The main Data pane shows, organized into different tabs, the entire list of operations that a Data Manager can apply to your data. On the first main tab, functions, queries and direct transformations are performed on rows and columns, while the subsequent tabs cover various data inspection aspects, such as plot representation and statistics.

https://cdn.rulex.ai/docs/Factory/main-data-pane.webp

The tabs listed in this pane are the following:

  • The Data tab: displays the data as a spreadsheet. It can be switched to the Attributes tab by clicking on the double-arrow button, where you can bulk edit characteristics of the attributes.
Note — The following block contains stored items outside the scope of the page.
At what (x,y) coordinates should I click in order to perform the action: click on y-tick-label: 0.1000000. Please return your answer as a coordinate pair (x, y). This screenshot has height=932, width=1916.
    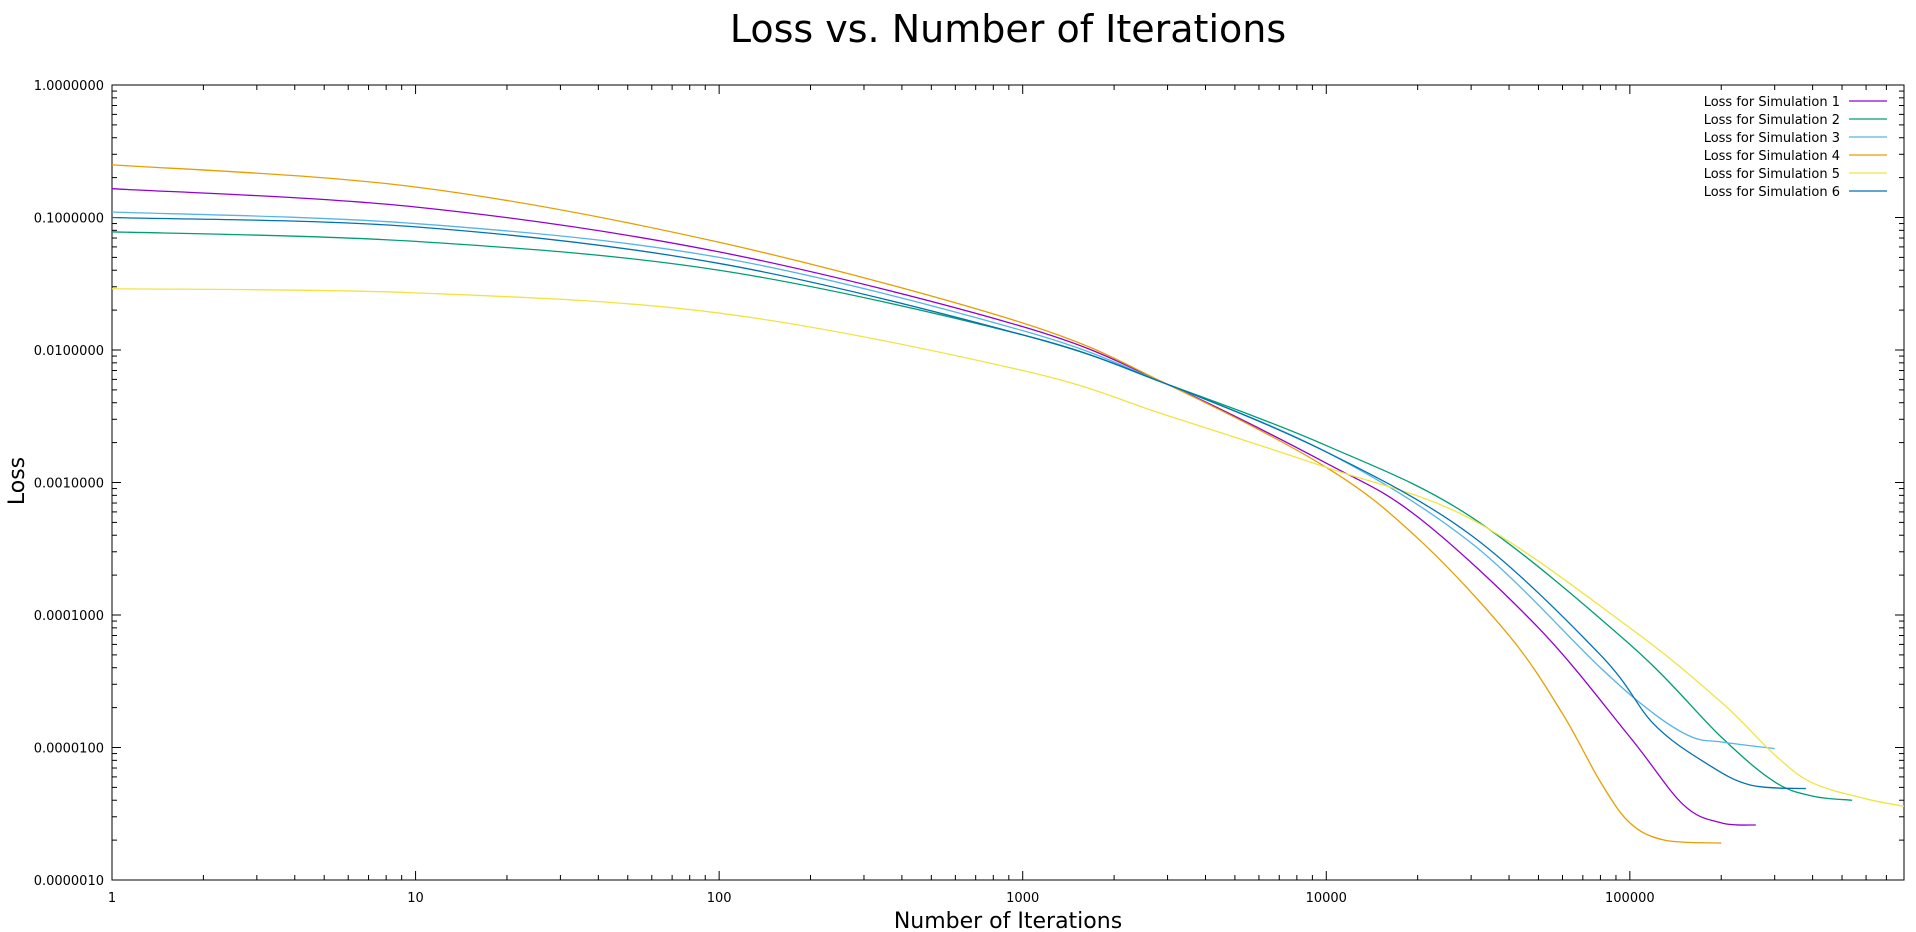
    Looking at the image, I should click on (69, 220). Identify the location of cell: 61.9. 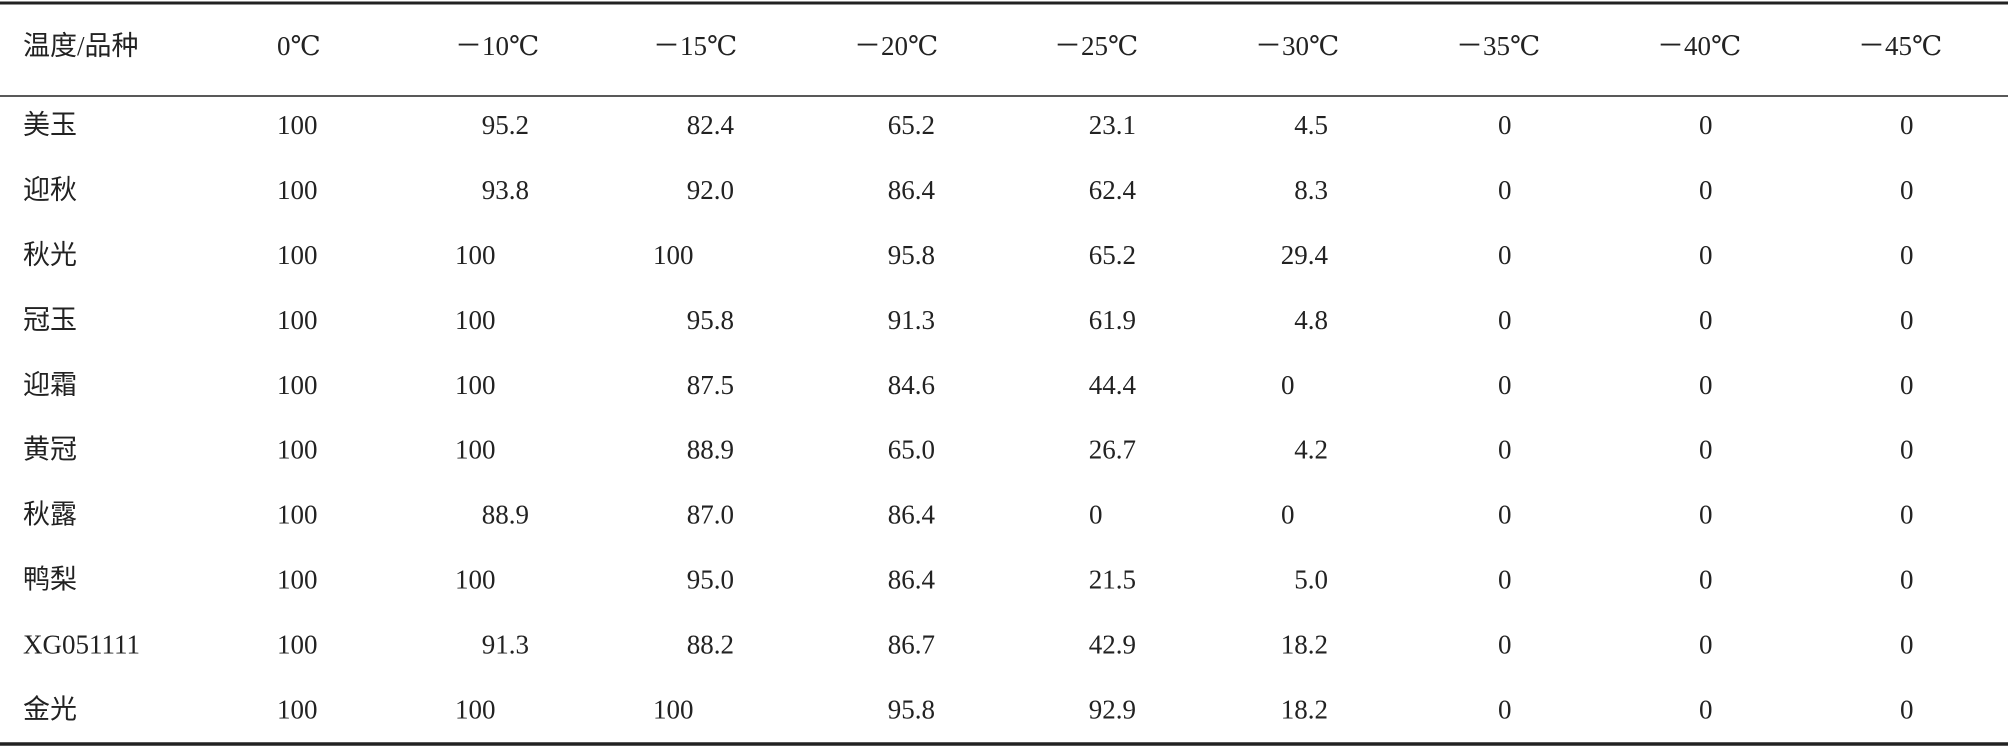
(1112, 320).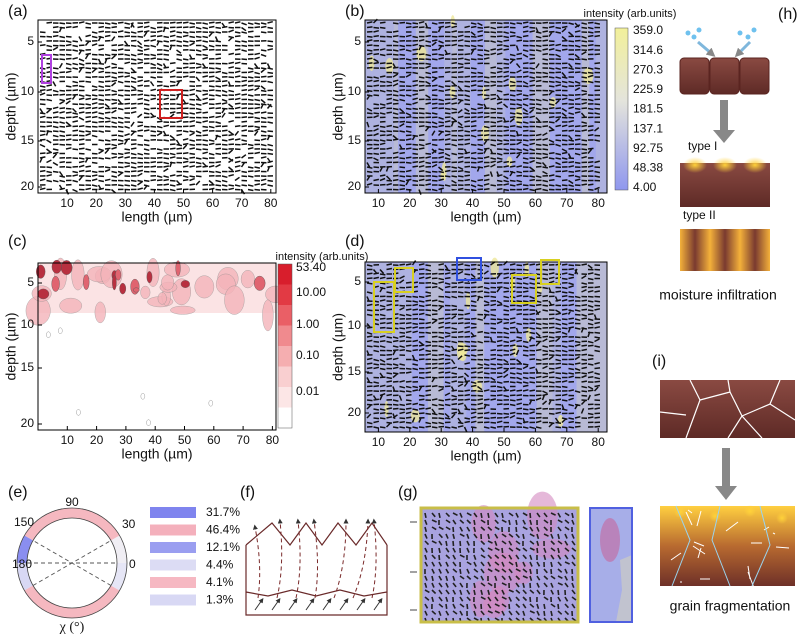  Describe the element at coordinates (730, 606) in the screenshot. I see `schematic-caption: grain fragmentation` at that location.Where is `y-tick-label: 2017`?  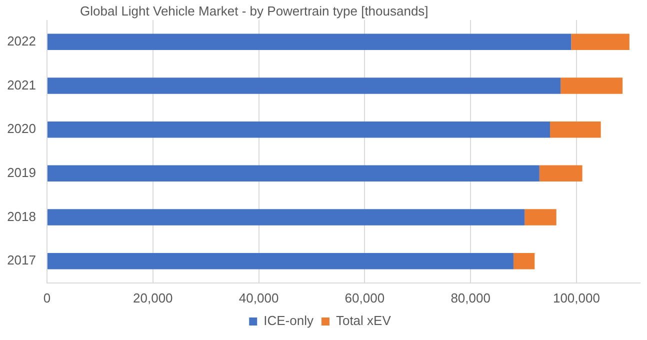
y-tick-label: 2017 is located at coordinates (22, 260).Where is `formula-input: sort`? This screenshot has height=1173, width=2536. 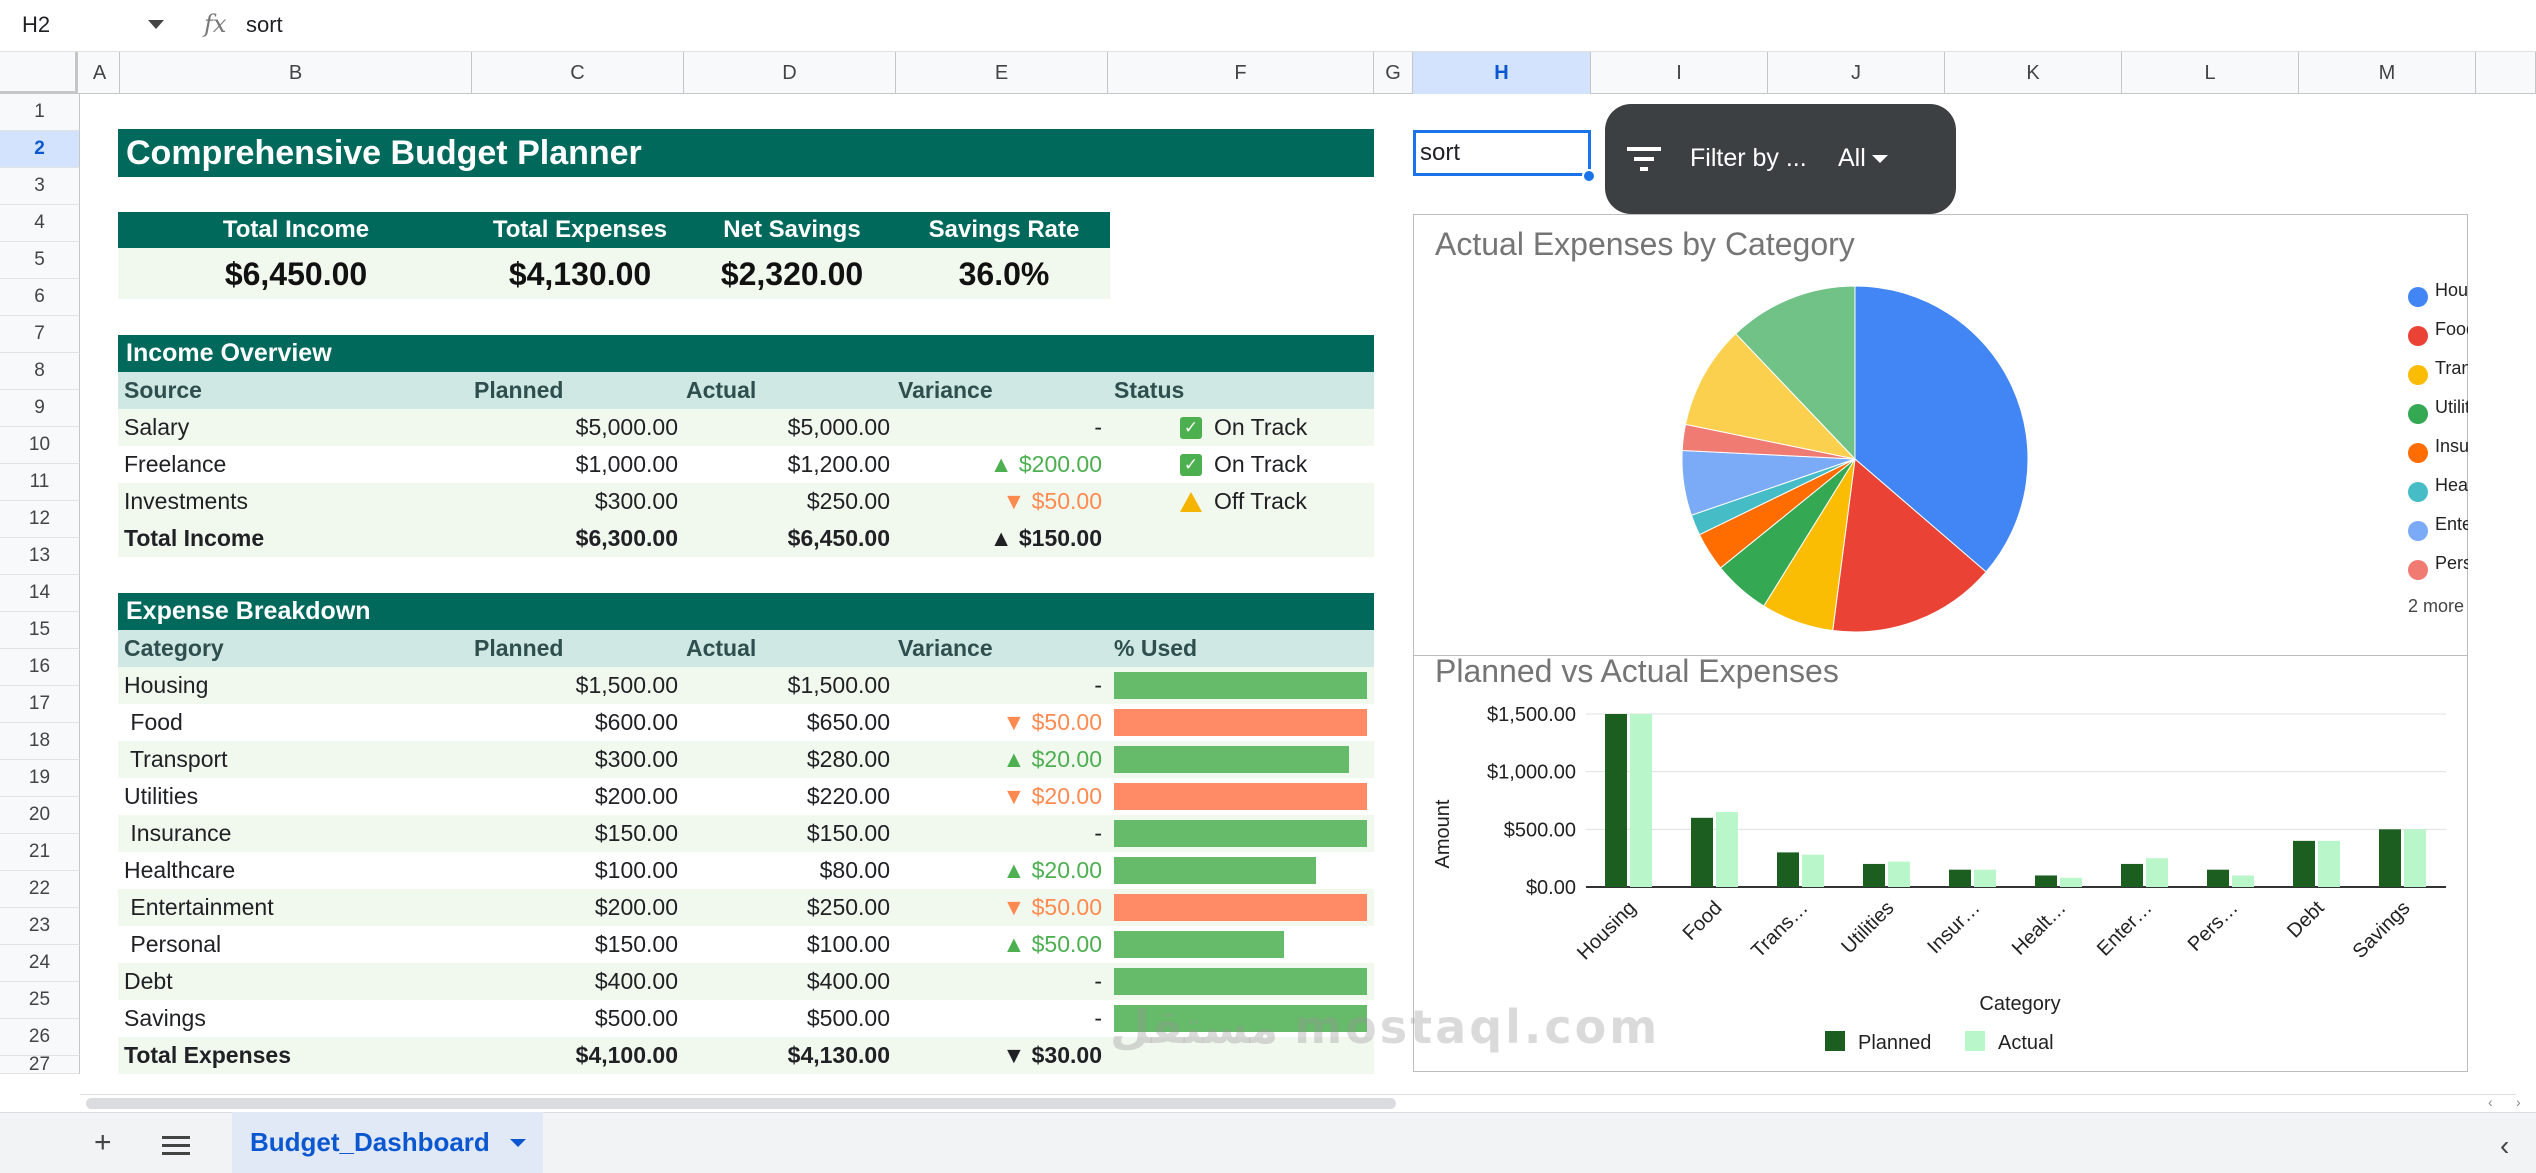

For more information on the Attributes tab, see page: The Attributes tab.

  • The History tab: displays all the operations performed during the current session, and allows you to move or delete some of them.

  • The Plots tab: displays the plots on data as defined in the Plot Manager.

  • The Sheets tab: displays the statistics on data as defined in the Sheets tab.

See also

History management is a common feature of all Manager tasks. Therefore, the behavior of the History tab is explained in detail in the manager task overview.


The Modeling Sets bar#

In the application of a machine learning model, it is customary to define three different segments of rows called:

  • Training Set

  • Test Set

  • Validation Set

In Rulex Platform, these are referred to as Modeling sets.

The Modeling Sets bar allows you to filter data according to the different model segment each row belongs to. You can also define new modeling sets based on the filter applied in the Query Manager.

Tip

Modeling Sets bar is located in the Data manager header bar tab. If you want to collapse it, click on the Arrow icon located at the far left of the Modeling Sets bar.

The Modeling Sets bar contains four different icon buttons:

  • All which shows all the rows of the dataset

  • Training which shows only the Training set

  • Test which shows only the Test set

  • Validation which shows only the Validation set

By right-clicking on any of these buttons, except for All, you are given access to the following command:

  • Assign displayed rows to <button name> set: this entry assigns the displayed rows to the specified modeling set.